Not on a manufacturing basis There is no exemption for the making of batches or bulk supply in advance for surgery and clinic use, or in anticipation of future sales. Supply to another party for re-labelling, or on a wholesale basis for resale, is also considered manufacturing and is not exempt from the TGA licencing regulations.

The common ingredients found in topical anaesthetic include Lidocaine (Lignocaine), Tetracaine (Amethocaine), Prilocaine, Benzocaine and the vasoconstrictor Epinephrine (Adrenaline). These topical anaesthetics on their own, or in combination in concentrations of 2-10%, are classified as a Schedule 2 (S2) medicine. Formulations containing Epinephrine in concentrations of 0.02-1%  are classified as Schedule 3 (S3). Combinations of topical anaesthetics or topical anaesthetics on their own in concentrations greater than 10% are clarified as Schedule 4 (S4).

Schedule 2: 

Pharmacy Medicine – Substances, the safe use of which may require advice from a pharmacist and which should be available from a pharmacy or, where a pharmacy service is not available, from a licensed person. i.e. only available from a pharmacy, or for remote locations from a suitable person who has been granted a special license by the appropriate state regulator.

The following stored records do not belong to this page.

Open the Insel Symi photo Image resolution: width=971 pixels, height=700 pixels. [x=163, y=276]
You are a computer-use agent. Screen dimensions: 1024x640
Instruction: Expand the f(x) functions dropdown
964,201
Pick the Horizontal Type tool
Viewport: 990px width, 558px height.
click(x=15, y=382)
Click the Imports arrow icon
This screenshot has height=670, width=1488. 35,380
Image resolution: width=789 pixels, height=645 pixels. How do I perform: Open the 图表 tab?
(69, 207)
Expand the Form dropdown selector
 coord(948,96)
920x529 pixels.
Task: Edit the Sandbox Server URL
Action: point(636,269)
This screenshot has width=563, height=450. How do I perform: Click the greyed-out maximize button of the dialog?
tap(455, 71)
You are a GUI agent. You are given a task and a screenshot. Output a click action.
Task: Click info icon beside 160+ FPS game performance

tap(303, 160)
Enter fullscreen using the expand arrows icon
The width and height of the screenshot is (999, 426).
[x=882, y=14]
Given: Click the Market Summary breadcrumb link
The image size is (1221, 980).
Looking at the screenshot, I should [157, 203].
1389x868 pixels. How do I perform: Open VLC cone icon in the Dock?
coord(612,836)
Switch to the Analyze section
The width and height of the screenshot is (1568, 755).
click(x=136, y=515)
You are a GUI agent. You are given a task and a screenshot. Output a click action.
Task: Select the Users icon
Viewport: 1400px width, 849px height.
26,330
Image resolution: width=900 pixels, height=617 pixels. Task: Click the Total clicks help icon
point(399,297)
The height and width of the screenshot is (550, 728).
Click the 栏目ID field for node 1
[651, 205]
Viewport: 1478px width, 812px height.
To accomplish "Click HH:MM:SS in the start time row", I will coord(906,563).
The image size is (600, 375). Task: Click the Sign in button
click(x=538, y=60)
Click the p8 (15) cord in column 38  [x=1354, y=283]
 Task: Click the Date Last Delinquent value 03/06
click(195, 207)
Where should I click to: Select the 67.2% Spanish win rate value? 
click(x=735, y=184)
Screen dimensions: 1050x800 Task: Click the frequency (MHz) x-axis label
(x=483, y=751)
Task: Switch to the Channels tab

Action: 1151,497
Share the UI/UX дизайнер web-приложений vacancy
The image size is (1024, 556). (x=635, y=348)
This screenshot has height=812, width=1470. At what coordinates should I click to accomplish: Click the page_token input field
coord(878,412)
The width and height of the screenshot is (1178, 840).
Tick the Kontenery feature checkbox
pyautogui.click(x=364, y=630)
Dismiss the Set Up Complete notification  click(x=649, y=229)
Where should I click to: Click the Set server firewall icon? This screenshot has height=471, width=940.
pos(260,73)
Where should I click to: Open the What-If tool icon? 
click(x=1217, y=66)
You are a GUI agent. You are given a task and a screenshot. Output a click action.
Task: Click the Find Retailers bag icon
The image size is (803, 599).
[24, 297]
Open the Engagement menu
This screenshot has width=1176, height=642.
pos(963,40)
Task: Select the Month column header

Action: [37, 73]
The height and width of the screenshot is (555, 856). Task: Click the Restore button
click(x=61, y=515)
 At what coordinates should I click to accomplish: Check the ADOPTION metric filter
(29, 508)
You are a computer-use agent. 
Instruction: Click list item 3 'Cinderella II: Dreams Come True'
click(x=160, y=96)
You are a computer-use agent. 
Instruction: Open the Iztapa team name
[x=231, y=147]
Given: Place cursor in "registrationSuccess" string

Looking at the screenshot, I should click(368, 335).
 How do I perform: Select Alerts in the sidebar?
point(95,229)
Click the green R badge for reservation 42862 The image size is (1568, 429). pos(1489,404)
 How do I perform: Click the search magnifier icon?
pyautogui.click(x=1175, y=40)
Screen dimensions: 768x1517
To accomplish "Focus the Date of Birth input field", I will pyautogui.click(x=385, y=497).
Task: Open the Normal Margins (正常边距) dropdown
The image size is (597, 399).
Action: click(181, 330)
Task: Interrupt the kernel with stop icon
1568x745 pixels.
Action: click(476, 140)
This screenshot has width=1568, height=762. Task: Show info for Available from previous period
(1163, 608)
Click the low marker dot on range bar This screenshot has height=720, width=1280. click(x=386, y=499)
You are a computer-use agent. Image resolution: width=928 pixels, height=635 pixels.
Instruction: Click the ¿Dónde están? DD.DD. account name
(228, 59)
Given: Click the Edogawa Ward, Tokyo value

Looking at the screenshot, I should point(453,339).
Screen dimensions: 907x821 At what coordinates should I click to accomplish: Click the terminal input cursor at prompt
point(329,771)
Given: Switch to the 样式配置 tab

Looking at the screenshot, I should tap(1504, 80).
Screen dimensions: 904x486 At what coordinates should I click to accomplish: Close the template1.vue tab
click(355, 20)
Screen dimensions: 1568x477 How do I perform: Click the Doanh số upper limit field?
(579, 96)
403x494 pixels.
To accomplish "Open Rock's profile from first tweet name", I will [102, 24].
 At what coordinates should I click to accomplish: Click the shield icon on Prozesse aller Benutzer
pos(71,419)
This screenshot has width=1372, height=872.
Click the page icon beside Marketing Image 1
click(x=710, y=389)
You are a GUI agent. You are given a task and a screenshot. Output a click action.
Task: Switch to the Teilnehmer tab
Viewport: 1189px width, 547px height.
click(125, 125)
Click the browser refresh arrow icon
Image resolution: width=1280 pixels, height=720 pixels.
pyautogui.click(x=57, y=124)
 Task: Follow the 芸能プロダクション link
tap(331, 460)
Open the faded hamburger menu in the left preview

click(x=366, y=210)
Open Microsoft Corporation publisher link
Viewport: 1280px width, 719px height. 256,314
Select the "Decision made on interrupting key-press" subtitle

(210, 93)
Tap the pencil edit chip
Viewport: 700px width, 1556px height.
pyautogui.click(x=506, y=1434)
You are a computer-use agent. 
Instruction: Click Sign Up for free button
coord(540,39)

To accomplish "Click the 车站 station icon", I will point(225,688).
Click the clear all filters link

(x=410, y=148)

Topical anaesthetics in this schedule require contact with a pharmacist prior to supply. A pharmacist is required to verify therapeutic need as well as provide advice on dose, toxicity, adverse effects, contradictions, and precautions.

Schedule 3:

Pharmacist Only Medicine – Substances, the safe use of which requires professional advice, but which should be available to the public from a pharmacist without a prescription.i.e. only available from a pharmacist, but without the need for a doctors prescription.

Products in strengths above these concentrations are classified as a Schedule 4 (S4).

Schedule 4:

Prescription Only Medicine- Substances, the use or supply of which should be by, or on the order of, persons permitted by State or Territory legislation to prescribe and should be available from a pharmacist on prescription.

i.e. only available with a doctors prescription and dispensed by a pharmacist.

Patient Evaluation Form

The ‘Patient Evaluation Form’ was designed to broadly cover circumstances relevant to the safe use of the topical anaesthetic for a patient as well as some factors that could impact upon the clinical procedure. It can be edited or incorporated into your own consent documentation information or substituted (if suitable). The form was not intended to inconvenience your business and we are happy to discuss how we can assist with information collection to best suit your practice.

If you require a copy please email us info@apanetwork.com.  However, we highly recommend that you also complete the online course on the Safe Use Of Topical AnaestheticsThis will allow you to gain a wealth of knowledge and work safer and more efficiently with the use of numbing creams.


  1. You are not permitted to purchase a compounded anaesthetic formulation and on-sell it to your client or patient.  You are also not permitted to put a markup on anything that is a scheduled compounded medication this includes topical anaesthetics. Therefore, either your client needs to purchase the anaesthetic directly from the compounding pharmacy, or you can order it for them (with their consent) and the pharmacy should contact them directly for payment and medical evaluation.
  2. A compounded anaesthetic formula must have the client’s or patient’s name on the container and must not be used for any other purpose other than for that individual’s treatment. The client is required to apply the anaesthetic with your instructions and you may assist them upon the client’s request and consent in writing.
  3. The client is required to apply the anaesthetic with your instructions and you may assist them upon the client’s request and consent in writing.